Clinical management of ABSSSI is achieved using a combination of surgical, supportive and antimicrobial therapies.[14,15] Cutaneous abscess is dealt with primarily by incision and drainage, with antibiotics indicated for patients who do not respond to these initial interventions. Antibiotics are also indicated when there is more extensive disease or the abscess is in an area that is difficult to drain, for rapid progression of infection, and where there are signs of systemic illness, comorbidities or immunosuppression.[15] The antibiotic management of ABSSSI is well reviewed in the published guidelines.[10,16–18] The main choice of antibiotic depends on the clinical presentation. In likely Gram-positive infection wherein MRSA is not suspected, penicillins, antistaphylococcal penicillins, cephalosporins, clindamycin or cotrimoxazole are indicated.[10,16]

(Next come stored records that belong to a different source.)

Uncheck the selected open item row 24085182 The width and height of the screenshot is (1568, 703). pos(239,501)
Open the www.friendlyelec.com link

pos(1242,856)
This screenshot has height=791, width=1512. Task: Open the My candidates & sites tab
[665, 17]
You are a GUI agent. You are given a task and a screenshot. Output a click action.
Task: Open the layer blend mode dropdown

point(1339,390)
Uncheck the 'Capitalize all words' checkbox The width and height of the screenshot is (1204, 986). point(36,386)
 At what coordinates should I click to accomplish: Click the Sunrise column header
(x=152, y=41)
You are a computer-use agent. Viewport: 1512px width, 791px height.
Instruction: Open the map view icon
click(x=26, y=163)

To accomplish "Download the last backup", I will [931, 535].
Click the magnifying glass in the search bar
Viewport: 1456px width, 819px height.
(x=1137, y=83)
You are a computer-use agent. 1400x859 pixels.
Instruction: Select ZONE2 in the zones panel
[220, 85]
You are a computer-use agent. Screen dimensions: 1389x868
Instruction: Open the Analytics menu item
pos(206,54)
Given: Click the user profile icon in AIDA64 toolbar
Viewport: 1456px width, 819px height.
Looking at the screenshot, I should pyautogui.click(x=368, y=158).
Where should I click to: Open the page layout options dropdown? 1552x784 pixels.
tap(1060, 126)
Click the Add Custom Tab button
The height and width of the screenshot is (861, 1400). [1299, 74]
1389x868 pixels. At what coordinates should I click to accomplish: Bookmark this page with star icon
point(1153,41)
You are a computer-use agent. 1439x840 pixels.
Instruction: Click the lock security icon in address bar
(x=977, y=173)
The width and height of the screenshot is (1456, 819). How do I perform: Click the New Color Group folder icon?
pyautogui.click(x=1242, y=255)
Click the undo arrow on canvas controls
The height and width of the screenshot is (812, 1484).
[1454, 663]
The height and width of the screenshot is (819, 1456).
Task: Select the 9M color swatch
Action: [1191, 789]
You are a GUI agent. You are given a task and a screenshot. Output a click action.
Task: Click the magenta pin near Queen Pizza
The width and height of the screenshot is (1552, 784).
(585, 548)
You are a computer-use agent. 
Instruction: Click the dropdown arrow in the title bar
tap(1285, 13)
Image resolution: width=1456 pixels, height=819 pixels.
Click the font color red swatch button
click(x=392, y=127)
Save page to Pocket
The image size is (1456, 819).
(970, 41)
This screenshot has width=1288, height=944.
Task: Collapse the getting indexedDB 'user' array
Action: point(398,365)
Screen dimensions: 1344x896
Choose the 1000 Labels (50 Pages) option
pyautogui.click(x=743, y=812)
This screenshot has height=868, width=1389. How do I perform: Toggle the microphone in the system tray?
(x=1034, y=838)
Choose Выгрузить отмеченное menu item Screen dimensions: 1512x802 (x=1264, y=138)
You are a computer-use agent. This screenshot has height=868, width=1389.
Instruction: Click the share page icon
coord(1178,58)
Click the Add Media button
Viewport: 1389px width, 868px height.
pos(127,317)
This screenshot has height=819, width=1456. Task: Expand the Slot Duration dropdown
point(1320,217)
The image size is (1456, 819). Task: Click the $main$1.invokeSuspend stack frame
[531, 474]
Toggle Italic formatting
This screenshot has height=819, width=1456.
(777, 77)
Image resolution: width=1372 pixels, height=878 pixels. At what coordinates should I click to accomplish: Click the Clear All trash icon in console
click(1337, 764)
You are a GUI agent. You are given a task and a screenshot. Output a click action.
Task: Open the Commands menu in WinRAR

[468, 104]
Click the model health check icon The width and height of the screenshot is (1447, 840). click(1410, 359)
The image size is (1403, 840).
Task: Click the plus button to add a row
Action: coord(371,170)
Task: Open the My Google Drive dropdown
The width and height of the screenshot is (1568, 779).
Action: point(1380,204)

Where infection is likely to be polymicrobial such as surgical site infections of the abdominal wall, or in proximity to the genital tract or rectum, diabetic foot infections (DFIs) and bites, antibiotic treatment must cover the broad range of pathogens seen in these ABSSSI. Such treatment may include [beta]-lactam-[beta]-lactamase inhibitors and fluoroquinolones with enhanced Gram-positive activity such as moxifloxacin, cotrimoxazole, tigecycline or ceftaroline.[10,16–18] DFIs in particular require proper wound care and early surgical intervention as well as aggressive appropriate antibiotic therapy.